I almost feel I should post this in the poetry section, as it does contain a poem.

Comments and criticisms welcome.   Please enjoy.

*ALL IN GOOD TIME*

Dale sat on the park bench quietly, although it was anything but quiet. All around him, people had gathered to celebrate the new year, the new millennium. Although the year two thousand had been celebrated as the end of the millennium, Dale knew it didn’t actually start till two thousand and one. That was tonight, in an hour or so. Dale threw breadcrumbs to the few birds that weren’t frightened off by the revelers. Swallows, more accustomed to people than other birds, hopped about happily, eating the scraps Dale threw on the ground. It never ceased to amaze Dale that birds would be around this late at night. The only thing normally found flying around at this ungodly hour was mosquitoes. 

“Such an easy life for them, isn’t it,” said a voice beside him. He jumped a little, not remembering when the old man had sat down next to him. Dale flashed a weak smile. 
_This has to be the oldest man alive,_ Dale thought. He truly looked ancient, although his voice was still deep and steady.  

“Sure is,” Dale replied. “Hopping around while some poor sucker throws food to you. When you’re full, you fly home and sleep. Go on holidays when the weather gets cold. Don’t have to worry ‘bout how much it costs. Come back and make a few babies in the spring. There’s no great rush, no real time limits, not like people have anyway.”

“The names Arthur Mills by the way,” the old man added, extending his hand.  

“Dale Marks,” Dale replied, reaching out to accept the old man's hand. Despite the leathery texture of the his aged skin, skin that was covered in liver spots, Dale was astonished Arthur still had a strong, firm handshake. “They may not have a perfect existence, but it beats the way people live.”

“True," Arthur said, "very true. We spend our lives getting up at eight o’clock so we can start work at nine. Get a twenty minute smoko’ break, maybe an hour lunch break if you’re lucky. The banks close at four, shops close at six, supermarkets at nine. You go home and eat dinner, and then you’re in bed by nine. Try and sleep for at least eight hours, more if you’re lucky.  And that’s just society’s limits!”
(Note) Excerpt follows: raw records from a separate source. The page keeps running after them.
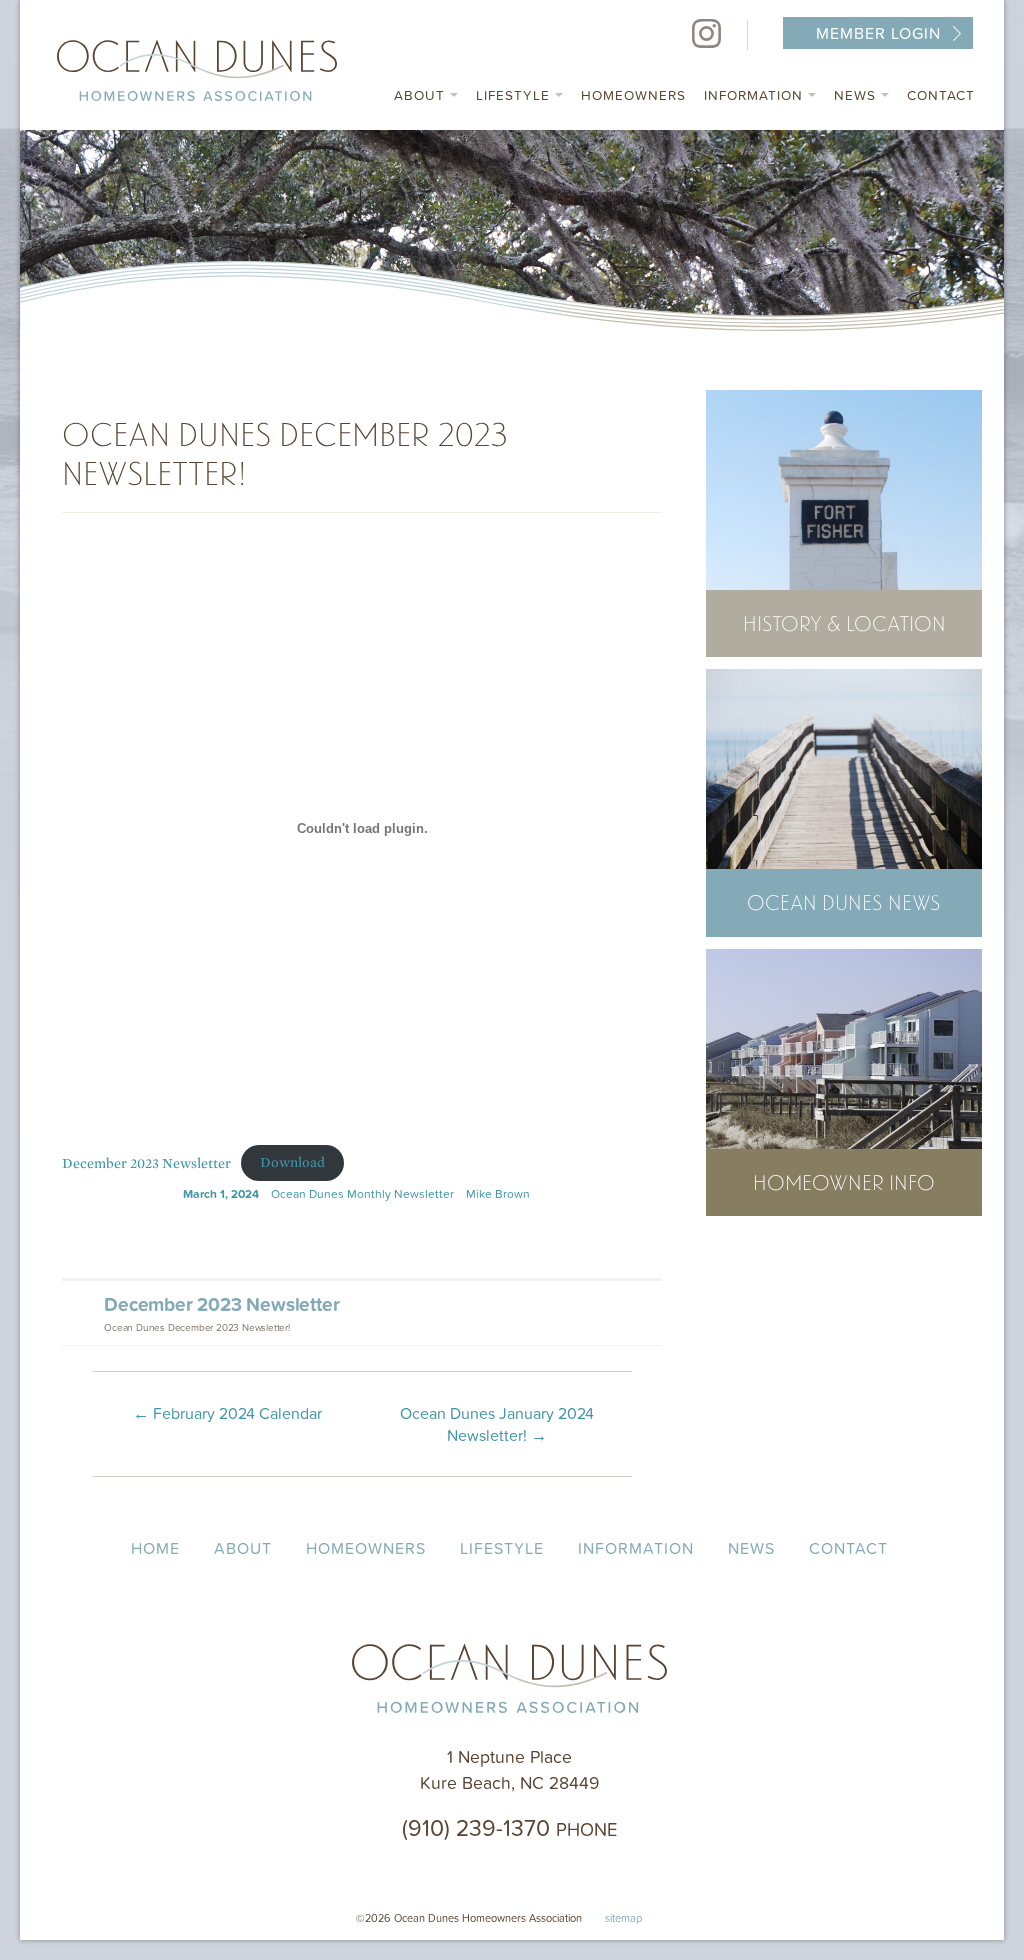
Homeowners (633, 94)
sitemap (623, 1917)
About (422, 94)
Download (292, 1162)
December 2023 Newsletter (146, 1162)
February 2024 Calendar (227, 1413)
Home (155, 1548)
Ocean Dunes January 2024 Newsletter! (497, 1424)
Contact (941, 94)
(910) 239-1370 (509, 1827)
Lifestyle (515, 94)
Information (756, 94)
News (857, 94)
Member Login (878, 33)
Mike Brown (498, 1193)
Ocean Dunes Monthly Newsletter (362, 1193)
“I know,” said Dale, amazed at how similar Arthur's views were to his own. In his large circle of _friends_, Dale didn’t know anyone who shared the same philosophical views as he did.  He looked at Arthur, this old man who shared his strange viewpoint on the world.

“You can’t walk till your body is ready," Dale continued, unconsciously waving his hands around as he spoke, "can’t talk for the same reason. You learn about sex, but can’t have it till your body hits puberty. Even then, your parents don’t allow you, unless you sneak it in, no pun intended. And while all this is going on, your body secretly starts a timer. You try’n find a girl to settle down with, get married. But not too early, or your parents disown you, then who baby-sits when you want to go out? Not too late, or you can’t make the babies you want. Or you can’t play games they want to, not just because you didn’t exercise enough. You get the kids out of the house when they are old enough, as long as you survive their puberty stage. Then you can retire at fifty-five if your job was good, so you can enjoy being ‘not too old’ for a while. Try to manage one last holiday before you can’t afford it. If your job was shitty, you retire at sixty-five. Then you have to decide whether to live in the house or the retirement home, whichever is the cheapest. Then sometime between retirement and whenever, you die.”

“Pointless, isn't it?” Arthur asked.

“Exactly!” Dale exclaimed. “We run around, living by time limits set by society, our parents, employers and our bodies. For what? What do we actually achieve?” Dale laughed. There was a few minutes silence before Dale spoke.  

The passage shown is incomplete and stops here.